# NY Lawmaker Seeks To Ban Anonymous Internet Posting



## SayWhat? (Jun 7, 2009)

> Introduced by New York State Sen. Thomas F. O'Mara (R-Big Flats), S6779 would require that any anonymous post online is subject to removal if the poster refuses to post - and verify - their legal name, their IP address, and their home address. From the (likely well intentioned) bill:
> 
> "A web site administrator upon request shall remove any comments posted on his or her web site by an anonymous poster unless such anonymous poster agrees to attach his or her name to the post and confirms that his or her IP address, legal name, and home address are accurate. All web site administrators shall have a contact number or e-mail address posted for such removal requests, clearly visible in any sections where comments are posted."


http://news.yahoo.com/blogs/technol...end-anonymous-internet-posting-162549128.html


----------



## Davenlr (Sep 16, 2006)

Thought the (R) guys were for smaller government?


----------



## Earl Bonovich (Nov 15, 2005)

And how do they plan to enforce that?

I would it would presume it would only apply to servers/sites that are hosted in the NY state limits?


----------



## DogLover (Mar 19, 2007)

Earl Bonovich said:


> And how do they plan to enforce that?
> 
> I would it would presume it would only apply to servers/sites that are hosted in the NY state limits?


Which means that all it will do is drive servers/sites out of NY state.


----------



## Shades228 (Mar 18, 2008)

Election times generate tons of proposals that everyone knows won't go anywhere but gives good ad bait for spin.

Oppose this bill and "X opposes a bill that allows bullying of anonymous people on the internet" "X opposes a bill limited at reducing child abuse online"

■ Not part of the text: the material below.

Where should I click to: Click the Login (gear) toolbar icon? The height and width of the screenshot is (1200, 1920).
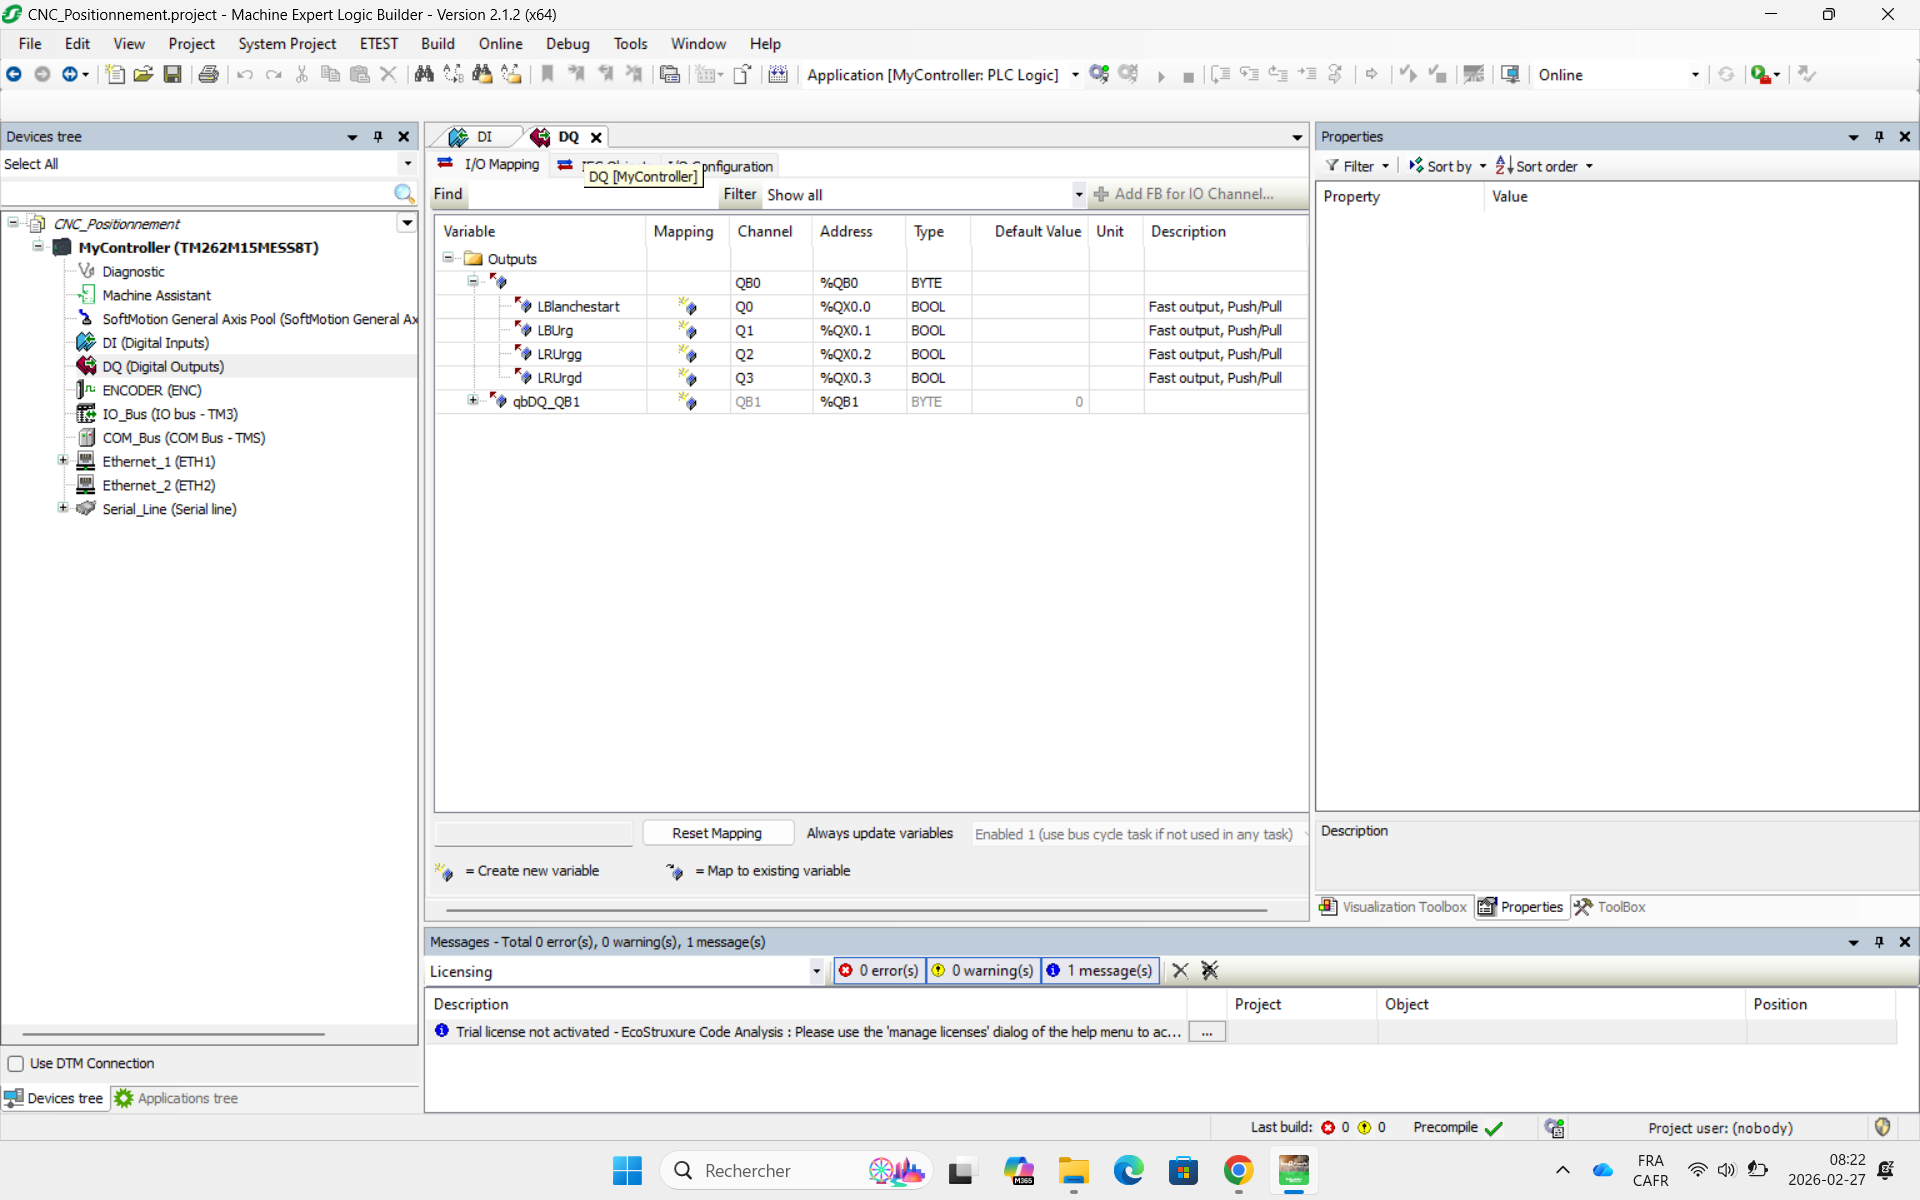[x=1099, y=74]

Support the bill and it's the opposite. Then the other side comes out with how they want to remove your free speech and big brother crap.


----------



## MysteryMan (May 17, 2010)

Davenlr said:


> Thought the (R) guys were for smaller government?


Maybe he's a closet (D) guy.


----------



## PrinceLH (Feb 18, 2003)

Must be the New York bar association, pushing this.


----------



## Laxguy (Dec 2, 2010)

See the (approx.) 6th ep. of* The Newsroom*


----------